Grande noted that while UN stabilization usually begins by trying to fixing entire systems, in Iraq they took a bottom-up approach to repairing electricity, water, and sanitation grids. During the stabilization of Ramadi, UN workers coordinated with Iraqi forces to enter cities as soon as they were liberated and set up mobile electricity grids consisting of generators on trucks. They hired local engineers to connect each house to the generators as families returned to them. While past stabilization programs have taken 2 years to reconnect electricity grids, in Ramadi families had power within 2 hours of returning home. Grande described this as both the largest and most successful stabilization effort in the UN’s history, which she said was possible due to the strength of the Iraqi government’s commitment, an Iraqi private sector with great engineering capabilities, and support from the coalition and the United States.
Grande also credits the success the UN had in stabilizing these cities to the premium Iraqi forces placed on protecting civilians and keeping them in their homes when possible. Each morning during the liberation of Mosul, the UN sent the number of empty beds available in their camps to the Iraqi commanders, who structured their battle plan to ensure only that number of civilians were evacuated from their homes. The Iraqi security forces escorted these families across the front lines, checked them for weapons, and delivered them to aid workers, who got them into temporary housing by nightfall.

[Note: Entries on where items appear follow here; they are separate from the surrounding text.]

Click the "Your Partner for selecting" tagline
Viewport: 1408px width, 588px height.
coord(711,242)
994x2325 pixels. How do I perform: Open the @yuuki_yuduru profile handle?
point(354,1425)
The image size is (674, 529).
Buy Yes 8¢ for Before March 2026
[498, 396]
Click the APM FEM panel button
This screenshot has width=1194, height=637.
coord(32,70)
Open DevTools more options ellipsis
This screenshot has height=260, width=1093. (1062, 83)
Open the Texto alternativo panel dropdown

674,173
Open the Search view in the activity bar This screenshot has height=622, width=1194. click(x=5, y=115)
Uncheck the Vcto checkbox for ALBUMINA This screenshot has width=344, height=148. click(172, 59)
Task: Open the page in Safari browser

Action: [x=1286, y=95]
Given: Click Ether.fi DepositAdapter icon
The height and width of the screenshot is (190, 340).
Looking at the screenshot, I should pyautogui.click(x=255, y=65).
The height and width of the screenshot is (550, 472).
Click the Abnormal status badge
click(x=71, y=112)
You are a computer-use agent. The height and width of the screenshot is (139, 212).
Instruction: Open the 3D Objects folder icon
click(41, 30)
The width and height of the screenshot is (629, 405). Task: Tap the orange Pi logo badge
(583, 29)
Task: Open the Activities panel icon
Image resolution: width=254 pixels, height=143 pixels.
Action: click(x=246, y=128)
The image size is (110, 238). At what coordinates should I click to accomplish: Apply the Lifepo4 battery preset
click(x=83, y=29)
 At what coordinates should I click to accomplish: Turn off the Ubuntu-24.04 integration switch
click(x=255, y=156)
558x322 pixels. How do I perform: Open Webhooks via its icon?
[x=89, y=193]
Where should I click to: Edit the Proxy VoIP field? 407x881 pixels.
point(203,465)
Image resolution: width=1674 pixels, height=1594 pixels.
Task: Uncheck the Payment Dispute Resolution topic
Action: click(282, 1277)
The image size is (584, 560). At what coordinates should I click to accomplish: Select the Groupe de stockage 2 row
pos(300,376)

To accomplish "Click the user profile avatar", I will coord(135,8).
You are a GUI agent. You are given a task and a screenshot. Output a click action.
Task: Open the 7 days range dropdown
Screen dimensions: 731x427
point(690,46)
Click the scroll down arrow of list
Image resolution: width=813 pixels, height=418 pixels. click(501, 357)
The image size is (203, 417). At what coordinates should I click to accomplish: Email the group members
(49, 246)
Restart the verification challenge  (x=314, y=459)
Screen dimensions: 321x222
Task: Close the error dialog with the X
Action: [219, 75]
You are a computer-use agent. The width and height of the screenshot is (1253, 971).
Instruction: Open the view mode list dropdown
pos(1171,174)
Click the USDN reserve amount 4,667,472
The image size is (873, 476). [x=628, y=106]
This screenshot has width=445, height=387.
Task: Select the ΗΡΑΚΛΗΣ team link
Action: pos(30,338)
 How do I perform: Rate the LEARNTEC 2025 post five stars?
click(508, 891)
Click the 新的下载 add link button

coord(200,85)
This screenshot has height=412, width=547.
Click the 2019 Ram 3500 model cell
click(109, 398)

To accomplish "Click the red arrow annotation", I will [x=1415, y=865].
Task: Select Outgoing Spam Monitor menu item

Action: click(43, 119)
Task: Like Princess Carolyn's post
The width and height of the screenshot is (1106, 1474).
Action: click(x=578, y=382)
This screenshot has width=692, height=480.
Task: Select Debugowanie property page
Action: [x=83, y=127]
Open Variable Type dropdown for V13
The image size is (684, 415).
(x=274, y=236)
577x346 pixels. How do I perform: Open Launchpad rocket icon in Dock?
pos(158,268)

Grande contrasted this to the average of four weeks it takes civilians to get humanitarian assistance in most active conflict zones. The Iraqi security forces were also able to protect 90% of the residents of East Mosul in their homes, limiting the number of evacuees needing immediate assistance. She concluded that the commitment of the Iraqi government to protecting civilians, support from the Iraqi private sector, and the strength of America’s coalition leadership were critical to the UN’s success in stabilizing newly liberated cities. Without those conditions the UN will not be able to recreate this success in stabilizing future conflict zones.